Le Vatican au secours de Taiwan ?

Samedi 24 novembre, les Taiwanais voteront pour renouveler leurs maires et répondre à une quinzaine de votations sur le nucléaire, la pollution de l’air, le mariage homosexuel, le nom que Taiwan devrait adopter aux Jeux Olympiques (pour l’heure c’est « Chinese Taipei »), etc.

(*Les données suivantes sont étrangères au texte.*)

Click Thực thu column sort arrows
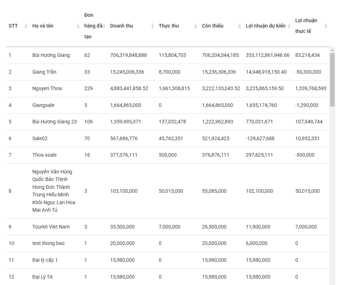Image resolution: width=340 pixels, height=285 pixels. [195, 26]
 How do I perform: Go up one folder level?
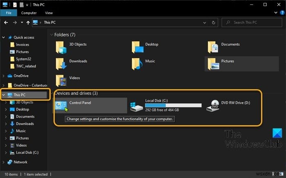pos(28,23)
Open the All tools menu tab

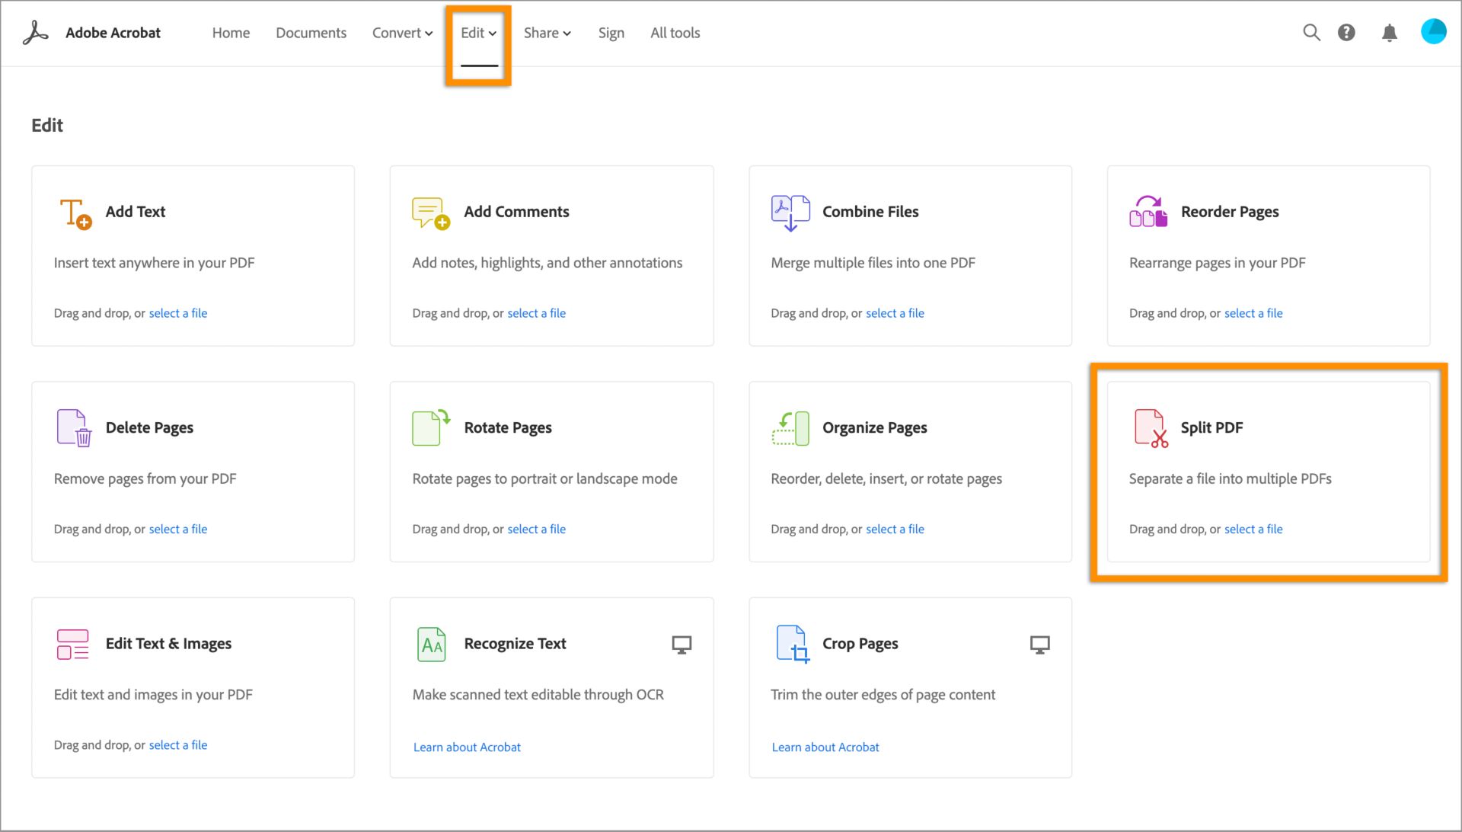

La Chine n’apprécie pas l’actuel parti au pouvoir à Taiwan. Pour faire pression, depuis l’élection de la présidente Tsai Ing-wen en 2016, la Chine a déjà fait perdre cinq alliés diplomatiques à Taiwan. Seuls 18 pays reconnaissent encore Taiwan à l’ONU, sous son nom officiel de République de Chine. Parmi ces alliés, en Europe, il ne reste plus que le Vatican. Les autres pays ont des liens officieux ; par exemple, l’ambassade de France s’appelle « Bureau français de Taipei ».

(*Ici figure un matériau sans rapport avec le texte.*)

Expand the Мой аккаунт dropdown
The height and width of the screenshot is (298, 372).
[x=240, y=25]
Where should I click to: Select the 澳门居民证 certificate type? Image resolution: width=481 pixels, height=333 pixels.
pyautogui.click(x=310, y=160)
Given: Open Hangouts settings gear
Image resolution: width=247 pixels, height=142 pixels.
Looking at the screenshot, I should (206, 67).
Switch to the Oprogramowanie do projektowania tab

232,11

Pour la défense militaire du territoire, Taiwan compte sur l’appui des Etats-Unis qui vient récemment de livrer deux frégates. Malgré une disproportion évidente de moyens, les spécialistes nous assurent que la Chine ne sortirait pas forcément vainqueur d’un conflit armé. Mais Taiwan, où il fait si bon vivre, serait sans doute transformé en champ de ruines.

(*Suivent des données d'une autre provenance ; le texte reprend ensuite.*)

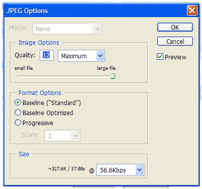Cancel the JPEG Options dialog
202x189 pixels.
click(175, 41)
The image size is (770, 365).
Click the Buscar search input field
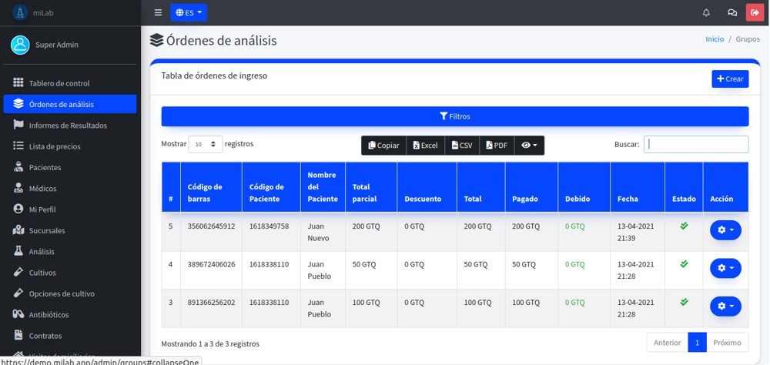pyautogui.click(x=696, y=144)
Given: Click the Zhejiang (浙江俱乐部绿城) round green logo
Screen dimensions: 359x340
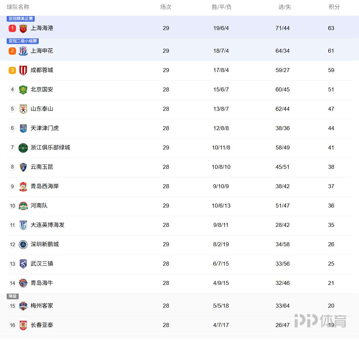Looking at the screenshot, I should click(23, 148).
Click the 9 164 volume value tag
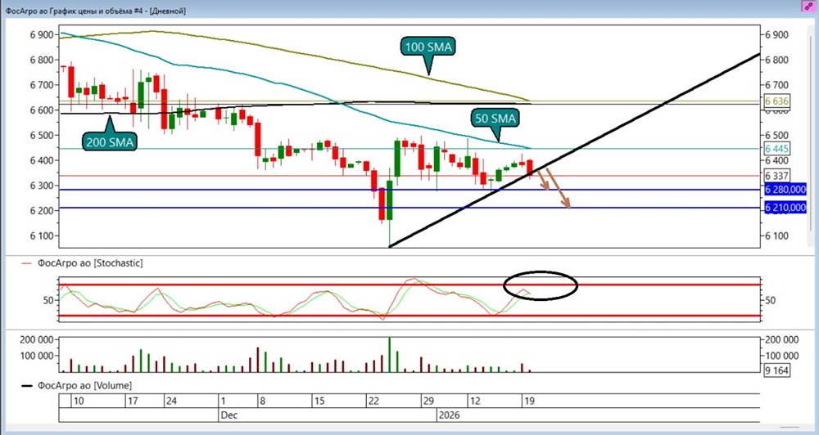The image size is (819, 435). click(x=776, y=371)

« Le Vatican, combien de divisions ? », demandait Staline avec ironie. Pourtant à Taiwan, on s’inquiète : et si maintenant c’était au tour du Vatican de nous lâcher ? Car pour la défense symbolique de la démocratie taiwanaise, la voix du pape et de l’Eglise n’est pas négligeable. Mais le Vatican doit aussi tenir compte du sort de millions de catholiques chinois.